Ma un modo per risparmiare sulle commissioni c’è ed è quello di comprare i fondi in borsa, proprio come si fa con le azioni. A Piazza Affari esiste da qualche anno il segmento ATFund: qui i fondi quotati non prevedono costi di sottoscrizione o di rimborso, non hanno costi di distribuzione e sono negoziati e liquidabili al nav (net asset value, valore netto) come per tutti i fondi. Insomma, costano meno perché non hanno alle spalle una rete distributiva da remunerare e quindi si prestano all’investitore fai-da-te oppure a quello che si avvale dei consulenti indipendenti pagati a parcella. La prima società di gestione a debuttare su questo segmento (nato nel 2014) è stata AcomeA a inizio 2015. Da allora si sono aggiunti altri asset manager anche se questo mercato non è mai decollato veramente, tanto che attualmente si contano soltanto 82 fondi quotati (tra cui quelli di Pharus sicav, New Millennium, Atomo, Compam e Alessia sicav). Ovviamente gli stessi fondi si possono comprare tramite i canali tradizionali, come banche o reti, ma a costi più alti. Passando dalle gestioni attive alle passive, gli Etf sono da sempre strumenti low cost perché non prevedono l’intervento del gestore. Ma anche in questo caso bisogna fare attenzione, in particolare per quanto riguarda gli Etf di tipo Esg, ovvero che investono in indici composti da azioni di società rispettose di criteri ambientali, sociali e di governance. Questi prodotti hanno registrato un boom sull’onda della crescente attenzione mercato ai profili di sostenibilità: nel 2020 e nel 2021 gli Etf Esg rappresentavano la metà dei nuovi Etf lanciati sul mercato europeo dal 2% del 2015. Ma il punto è capire se le commissioni più elevate di alcuni Etf Esg rispetto ai loro omologhi non Esg siano giustificate da una lista di azioni in portafoglio davvero green.
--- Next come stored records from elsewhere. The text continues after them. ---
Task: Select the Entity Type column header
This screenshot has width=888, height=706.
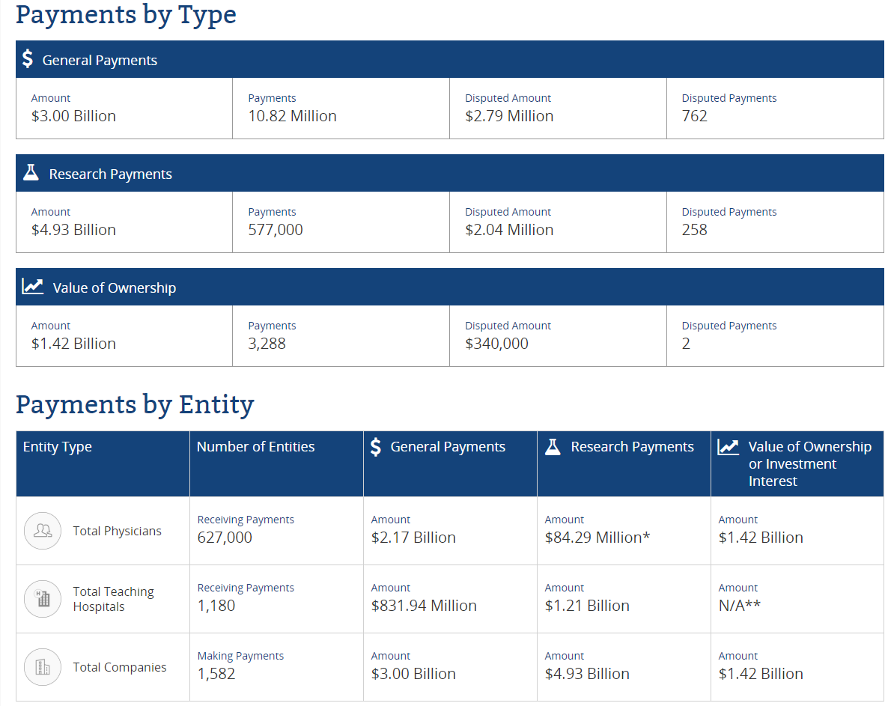Action: (58, 447)
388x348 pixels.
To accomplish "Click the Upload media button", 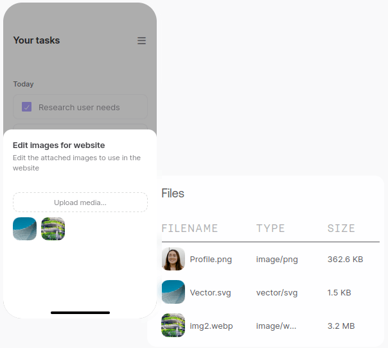I will (80, 203).
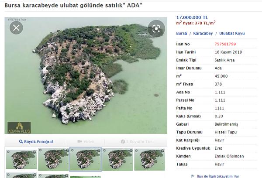Select the fifth island thumbnail

click(149, 159)
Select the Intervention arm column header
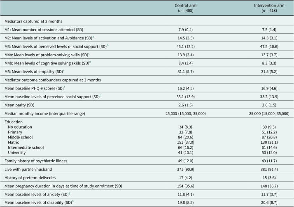The image size is (294, 207). (269, 8)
Fondi pensione. Gli strumenti previdenziali con Isc più bassi sono i fondi negoziali, comparti dedicati alle varie categorie di professioni: su un periodo di partecipazione di dieci anni il loro Isc medio 2021, calcola Covip, è pari allo 0,45%. Per fondi aperti e piani individuali pensionistici (pip) l’Isc calcolato sullo stesso orizzonte è rispettivamente 1,36% e 2,18%. Se confrontati con il 2020, i negoziali registrano in media un incremento dello 0,02% ma restano i più economici perché sono organizzazioni no-profit. Viceversa per i fondi pensione aperti e i pip, strumenti di mercato che non sono espressione di una categoria di lavoratori, si riscontrano costi più elevati e una dispersione molto più ampia. Ogni lavoratore può scegliere se aderire a un negoziale (se la sua professione lo prevede), a un fondo aperto o a un pip. Ma gli iscritti ai negoziali godono del contributo aggiuntivo del datore di lavoro, non previsto invece nel caso di pip e fondi aperti (a meno che questi non abbiamo siglato un accordo collettivo). Quindi se il lavoratore che dispone di un fondo negoziale si iscrive individualmente a un aperto o a un pip perde tale contributo. Dalla loro i fondi aperti e i pip presentano una maggiore articolazione e in particolare i secondi, essendo prodotti assicurativi, hanno le coperture proprie delle polizze.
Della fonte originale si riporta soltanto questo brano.